Kaukab Usman is running for the NDP as part of the Jagmeet Singh ticket.

(Image from Isaac Callan/The Pointer)

 

The issue is one that pulls together key problems in Peel. It addresses questions about whether Canada’s immigration system sets new arrivals up for success, unlocking talent that is being underutilized. Policy changes could also help the country recover from COVID-19, Usman said, but if little changes, talent will continue to be wasted.

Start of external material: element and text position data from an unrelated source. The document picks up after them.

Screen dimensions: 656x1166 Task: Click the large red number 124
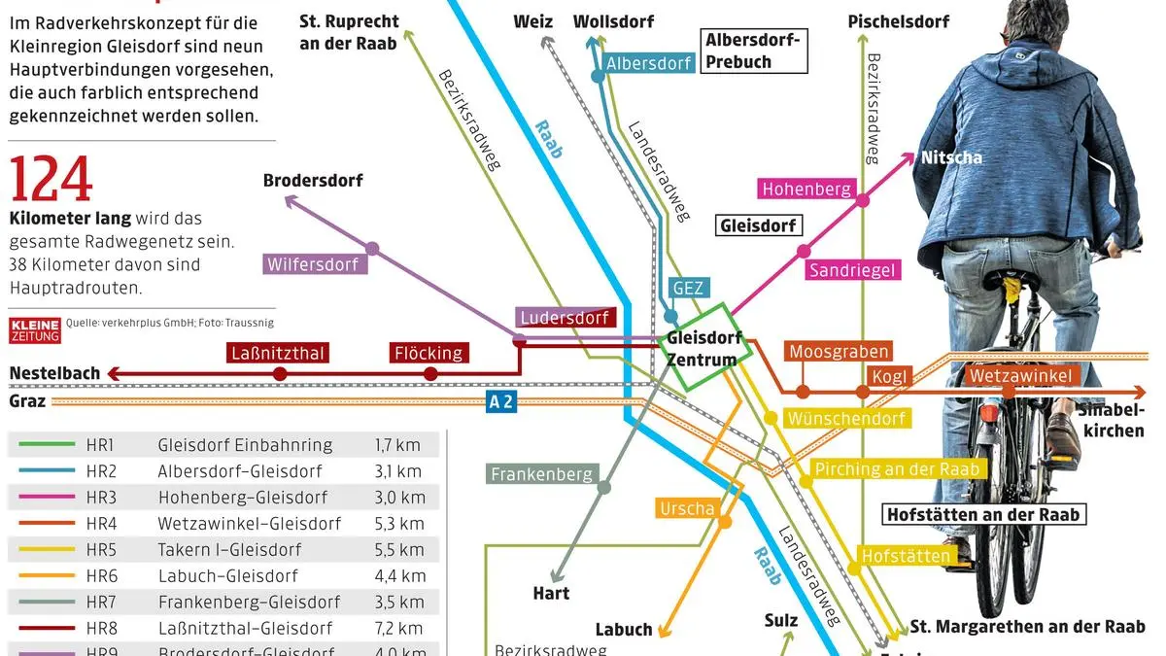pos(51,180)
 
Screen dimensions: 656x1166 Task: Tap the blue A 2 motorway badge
pos(500,402)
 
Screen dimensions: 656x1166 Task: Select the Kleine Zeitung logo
pos(35,329)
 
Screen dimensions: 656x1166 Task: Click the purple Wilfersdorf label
pos(312,264)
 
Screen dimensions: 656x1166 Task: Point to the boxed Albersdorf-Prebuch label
pos(752,52)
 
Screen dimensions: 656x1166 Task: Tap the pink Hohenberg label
pos(806,190)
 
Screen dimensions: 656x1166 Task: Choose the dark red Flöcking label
pos(428,353)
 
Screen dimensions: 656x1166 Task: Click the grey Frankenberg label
pos(541,474)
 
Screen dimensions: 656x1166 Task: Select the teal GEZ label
pos(687,288)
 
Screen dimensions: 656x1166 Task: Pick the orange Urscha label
pos(687,508)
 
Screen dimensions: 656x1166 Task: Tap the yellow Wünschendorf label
pos(847,419)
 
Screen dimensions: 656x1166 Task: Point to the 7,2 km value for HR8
pos(398,629)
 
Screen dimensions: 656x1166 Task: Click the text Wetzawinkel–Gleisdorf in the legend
pos(250,524)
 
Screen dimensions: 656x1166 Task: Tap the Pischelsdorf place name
pos(898,21)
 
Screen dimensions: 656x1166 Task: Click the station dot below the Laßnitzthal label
pos(280,373)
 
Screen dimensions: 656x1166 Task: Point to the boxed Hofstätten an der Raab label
pos(983,514)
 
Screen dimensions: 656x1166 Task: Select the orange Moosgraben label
pos(838,352)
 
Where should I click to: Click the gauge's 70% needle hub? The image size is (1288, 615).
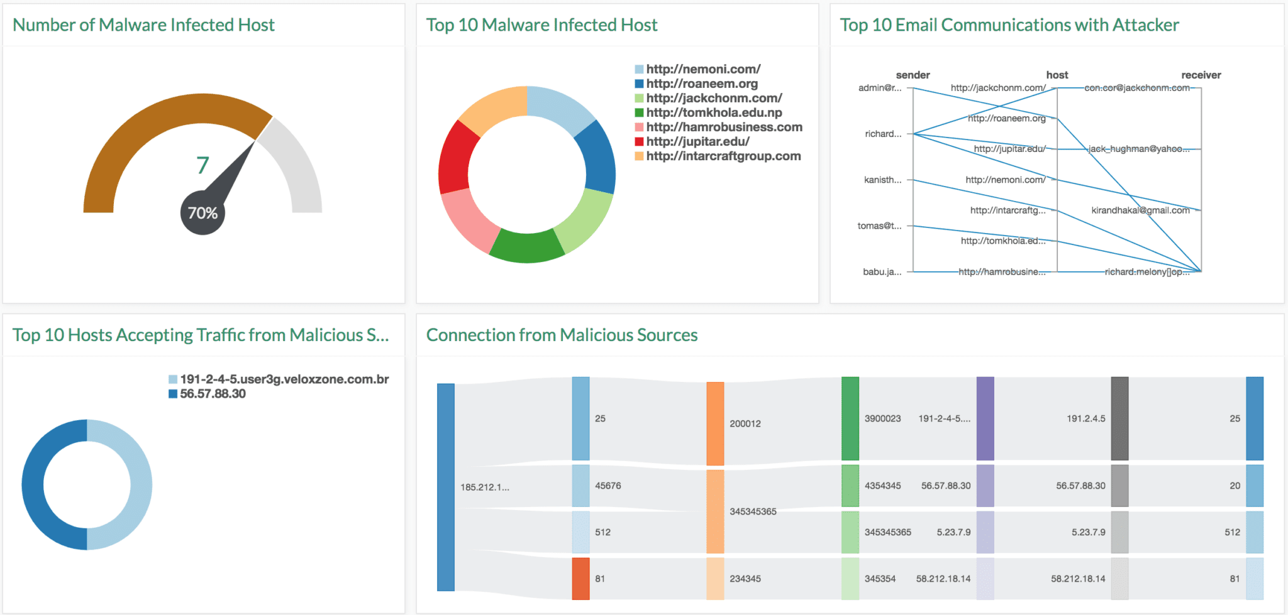[x=203, y=214]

“Then these people are stuck driving the cabs and they’re never able to come out of poverty,” she said. “This vicious cycle is affecting the social fibre of the country as well, where the families are kind of torn apart. They’re never meeting at the dining table and eating food together and everyone is living in their own silos … that is why we also have so many of these emotional issues, these mental health issues, everyone is feeling so alone, so lonely. There is no connection.”

She said her priority is not something that only helps newcomers in Canada. Any policies to improve how new Canadians settle in the country can boost the overall economy as well. 

“I have seen that this is an industry where the immigration is a way of making money off immigrants,” she said. “These are half-squeezed lemons, the juice is still there. The government does not realize that there are more potentials for bringing in the money: they have this talent that is not utilized, they totally ignore it.”